Ischemic stroke (IS) is one of the leading causes of disability and mortality worldwide. This study aims to find the crucial exosomal miRNAs associated with IS by using bioinformatics methods, reveal potential biomarkers for IS, and investigate the association between the identified biomarker and immune cell pattern in the peripheral blood of IS patients. In this study, 3 up-regulated miRNAs (hsa-miR-15b-5p, hsa-miR-184, and hsa-miR-16-5p) miRNAs in the serum exosomes between IS patients and healthy controls from GEO database (GSE199942) and 25 down-regulated genes of peripheral blood mononuclear cells of IS patients from GSE22255 were obtained with the help of the R software. GO annotation and KEGG pathway enrichment analysis showed that the 25 down-regulated genes were associated with coenzyme metabolic process and were mainly enriched in the N-glycan biosynthesis pathway. Furthermore, we performed the LASSO algorithm to narrow down the above 25 intersected genes, and identified 8 key genes which had a good diagnostic value in discriminating IS patients from the healthy controls analyzed with ROC curve. CIBERSORT algorithm indicated that the abundance of M0 macrophages and resting mast cells was significantly lower than that of the control group. The spearman correlation analysis showed that STT3A was negatively correlated with the proportion of follicular helper T cells, activated NK cells and resting dendritic cells. Finally, GSE117064 showed that has-miR-16-5p was more advantageous for diagnosing stroke. In conclusion, hsa-miR-15b-5p, hsa-miR-184, and hsa-miR-16-5p are identified as specific related exosomal miRNAs for IS patients. These genes may provide new targets for the early identification of IS.

1. Introduction

Ischemic stroke (IS) is one of the leading causes of disability and mortality worldwide and accounts for 80% of all strokes [1]. Intravenous thrombolysis is the only approved treatment strategy for acute IS by FDA [2]. Due to the short treatment time window within 4.5 h of onset and the high risk of hemorrhage, the thrombolysis rate in IS patients is very low [3], suggesting early diagnosis is extremely critical. Nowadays, clinical diagnosis of IS mainly relies on magnetic resonance imaging and computed tomography [4]. However, most community medical institutions lack the testing equipment, and the brain imaging examinations are relatively expensive, which limits the clinical diagnosis of IS [5]. Thus, developing new diagnostic markers and therapeutic targets for IS are urgently needed.

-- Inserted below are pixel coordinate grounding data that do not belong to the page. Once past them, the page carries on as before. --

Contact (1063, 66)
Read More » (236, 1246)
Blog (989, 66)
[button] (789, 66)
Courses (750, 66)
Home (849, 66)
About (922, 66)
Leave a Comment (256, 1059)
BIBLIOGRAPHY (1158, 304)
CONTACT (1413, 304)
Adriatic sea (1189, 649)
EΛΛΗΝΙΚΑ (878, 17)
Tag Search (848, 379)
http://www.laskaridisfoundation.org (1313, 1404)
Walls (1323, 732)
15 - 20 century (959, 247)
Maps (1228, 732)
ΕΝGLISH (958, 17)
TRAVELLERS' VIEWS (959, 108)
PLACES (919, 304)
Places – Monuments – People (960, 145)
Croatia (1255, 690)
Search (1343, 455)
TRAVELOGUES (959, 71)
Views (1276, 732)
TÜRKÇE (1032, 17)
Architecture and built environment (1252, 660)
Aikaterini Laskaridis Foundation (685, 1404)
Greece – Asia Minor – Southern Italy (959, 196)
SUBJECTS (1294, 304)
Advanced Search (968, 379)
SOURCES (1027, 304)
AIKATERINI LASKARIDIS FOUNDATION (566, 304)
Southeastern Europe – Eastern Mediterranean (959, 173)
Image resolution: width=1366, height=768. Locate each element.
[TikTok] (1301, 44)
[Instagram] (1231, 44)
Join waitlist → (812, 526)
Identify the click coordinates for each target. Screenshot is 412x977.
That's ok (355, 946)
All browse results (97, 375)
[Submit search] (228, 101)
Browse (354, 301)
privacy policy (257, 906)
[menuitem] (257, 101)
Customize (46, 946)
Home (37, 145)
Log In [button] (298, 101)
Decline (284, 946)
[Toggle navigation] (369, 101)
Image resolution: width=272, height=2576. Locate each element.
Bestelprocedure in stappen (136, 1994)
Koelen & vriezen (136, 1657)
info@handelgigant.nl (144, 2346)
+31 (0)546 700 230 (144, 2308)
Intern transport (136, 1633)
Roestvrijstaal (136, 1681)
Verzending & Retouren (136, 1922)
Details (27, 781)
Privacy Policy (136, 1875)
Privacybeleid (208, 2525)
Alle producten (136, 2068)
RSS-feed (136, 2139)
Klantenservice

microRNAs (miRNAs) are a class of small and noncoding RNA, which regulate gene expression through silencing target genes and play important roles in the nervous system diseases, such as traumatic brain injury, spinal cord injury, subarachnoid hemorrhage, and IS [68]. For example, miR-31 inhibits traumatic brain injury-triggered neuronal cell apoptosis by regulating hypoxia-inducible factor-1A/vascular endothelial growth factor A axis [7]. miR-672-3p promotes functional recovery in rats with contusive spinal cord injury by inhibiting ferroptosis suppressor protein 1 [8]. Nowadays, more and more studies identify that some aberrant expressed circulating miRNAs in the serum, which are identified via bioinformatics methods, could be used as potential candidates for disease diagnosis. For example, Hsa-miR-484, hsa-miR-185-5p, hsa-miR-340-5p, hsa-miR-146a-5p, and hsa-miR-195-5p have a prognostic value in breast cancer patients treated with integrative interventions, including diet and physical activity [9]. Specific alteration of 20 miRNAs has a direct association with pesticide exposure and the development of neurodegenerative diseases [10]. Hsa-miR-181a-3p, hsa-miR-214-3p, hsa-miR-18a-5p, and hsa-miR-938 are positively related to the IL-6 signaling pathway activation in various cancers [11]. 14 potentially important miRNAs are identified as IS diagnostic signatures via bioinformatics method combined with logistic regression analysis [12]. Whereas circulating miRNAs in the serum are generally affected by the different pathophysiological conditions and circulating ribonucleases [13], there are still short of reliable prognostic or diagnostic blood biomarkers.

Exosomes are spherical extracellular nanovesicles with a bilayer lipid structure for the outer membrane, defined by a diameter of 30–100 nm [14]. Exosomes contain proteins, mRNAs, and miRNAs and play essential roles in intercellular communication [15]. Due to their high stability, serum exosomal miRNAs are considered to be powerful non-invasive biomarkers in many diseases, including breast cancer, pancreatic ductal adenocarcinoma, and hepatocellular carcinoma [1618]. Recently, Tong et al. [19] found that miR-151a-5p, miR-24, mir-485-5p, mir-331-5p, and mir-214 were upregulated with statistical significance in both the serum exosome and cerebrospinal fluid exosomes, and may be considered as a biomarker for the diagnosis of Parkinson’s disease.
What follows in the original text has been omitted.